▶ _Aufgaben_
1: In welchem Alter gab Vardy laut dem Text über Vardy sein Debüt in der Premier League?
2: Schreiben Sie den Text über Vardy im Anschluss an seinen letzten Satz weiter.

▶ _Textauszug_
################
Ein Gegenentwurf zum Akademie-Fußballer

Im Grunde dürfte es nicht verwundern, dass Vardy erst mit Verzug an die Spitze der Torjäger aufstieg. Er ist das Paradebeispiel eines Spätstarters, bei dem man sich fragt: Was wäre, wenn er früher entdeckt worden wäre? In der Premier League debütierte Vardy erst mit 27 Jahren. Sein Lebenslauf ist mittlerweile so bekannt wie bewegt: Mit 16 sagten sie ihm bei seinem Heimatverein Sheffield Wednesday, er sei zu klein für eine Karriere, Vardy kehrte dem Fußball den Rücken, stellte in einer Fabrik Prothesen her, kam doch zurück zum Fußball, kickte mit 20 in der achten Liga, wechselte mit 25 für eine Million Pfund zum Zweitligisten Leicester City, stieg auf, gewann sensationell die Premier League, spielte in der Champions League, lief für England auf, kickte bei der WM - und jetzt eben: Torschützenkönig.

Allein dieser komprimierte Karriereweg reicht aber nicht, um das Phänomen Vardy zu erklären. Er ist auch der Gegenentwurf zu den perfekt ausgebildeten, unverfänglichen Talenten, die heute in Massen durch die Fußballakademien geschleust werden. Seine Ecken und Kanten machen ihm beim Fußballvolk beliebt, er ist einer von ihnen, der sein Team nach vorne brüllen würde, wäre er nicht auf dem Rasen. Über Vardy weiß man, dass er in Leicester Citys Meistersaison an Abenden vor Partien verdünnten Portwein aus leeren Plastikflaschen trank. Nicht gerade stilvoll, aber authentisch. Seine Ernährung am Spieltag selbst bestand aus einem Energydrink direkt nach dem Aufstehen - auf Ex, versteht sich. Nach dem Frühstück gab es den nächsten Energydrink. Und zur Sicherheit noch einen vor dem Spiel.

Seine Trinkgewohnheiten brachten Vardy auch schon in Schwierigkeiten. Mit 20 musste er für ein halbes Jahr eine Fußfessel tragen, weil er sich in einem Pub geprügelt hatte. "Wenn die Spiele zu weit entfernt waren, war nach einer Stunde Schluss für mich. Ich hätte sonst die Bewährungsauflagen nicht einhalten können", hat Vardy mal erzählt und über die Robustheit des Überwachungsgeräts gescherzt: "Die Fußfessel war wie ein Knöchelschutz. Das Ding war unzerstörbar."

Vardy verändert Ernährung und Spiel

Solche Geschichten sind nicht gerade über viele Premier-League-Profis bekannt. Aber Vardy ist keiner, der so etwas geheimniskrämerisch behandelt. Seine Vita verrät, dass nicht jeder Schritt sitzt, den er geht. 2016 musste Vardy eine Strafe zahlen, nachdem er in einem Casino einen Japaner rassistisch beleidigt hatte. In seiner Biografie schreibt er, das Wort "Rassist" sei ein permanenter Schandfleck, schlimmer als sein Strafregister. "Ich war damals wütend und hatte zu viel getrunken", sagt Vardy. Auch beteuerte er, nicht gewusst zu haben, dass das Wort rassistisch ist. Er gab sich geläutert.
################
▶ _Inhalt des Datensatzes_
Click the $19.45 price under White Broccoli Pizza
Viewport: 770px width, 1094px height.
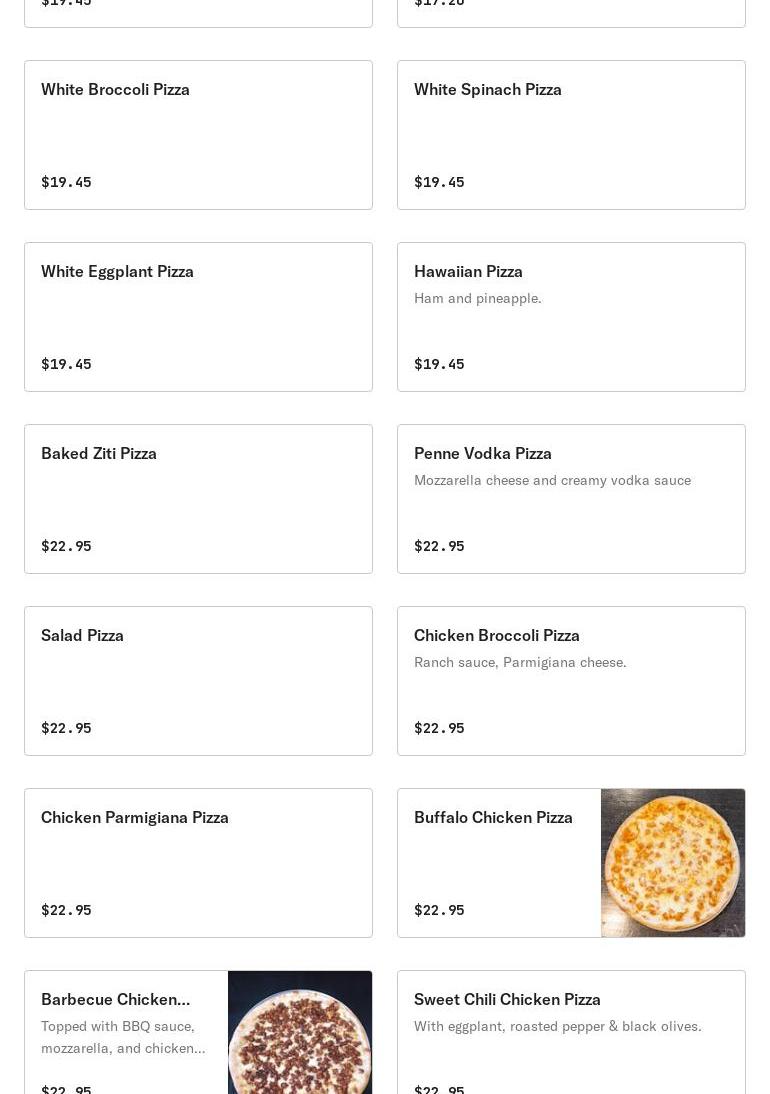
################
▶ _Antworten nach Aufgaben_
1: Mit 27 Jahren.

2:
Langsamer ist Vardy nicht geworden, aber etwas ruhiger. Seine Ernährung entspricht schon mehr der eines Premier-League-Profis. Anfang des vergangen Jahres kam dann Brendan Rodgers nach Leicester, unter ihm entwickelte sich der Stürmer noch einmal weiter. Der Leicester-Coach attestierte ihm zuletzt: "Er ist immer noch hungrig, ist super fit und achtet auf sich." In der Corona-Zwangspause trat Vardy sogar als Kleingärtner in Erscheinung, was so gar nicht zu seinem wilden Image passen wollte. Seinem Trainer ist er nur als hart arbeitender Fußballer bekannt. "Er ist ein brillanter Profi und vor Spielen sieht man seine Bereitschaft", berichtete Rodgers zuletzt und würdigte Vardys Wirken bei Leicester City. Er habe den Klub "mehrere Jahre inspiriert".

Auch auf dem Rasen sieht man Veränderungen bei Vardy. Zwar ist er immer noch ein Sprinter mit Marathonläuferlunge, zäh und giftig. Aber er dosiert seine Kräfte jetzt besser, bestreitet nicht mehr jedes Laufduell, sucht sich neue Wege zum Tor. Auch ist er nicht mehr nur der eiskalte Vollstrecker, seine Mitspieler profitieren mehr von ihm im Spielaufbau. Seit dieser Saison gehört Vardy auch zu dem kleinen Kreis von 30 Spielern, die in der Premier-League-Geschichte mindestens 100 Tore geschossen haben. Es spricht nicht viel dagegen, dass Vardy die Zahl nach oben treibt. Und wer weiß, vielleicht verbessert er seinen Altersrekord sogar. Der älteste Torschützenkönig in Englands höchster Spielklasse war Arsenal-Stürmer Ronnie Rooke mit 37. Das war 1948 und die Premier League gab es noch nicht.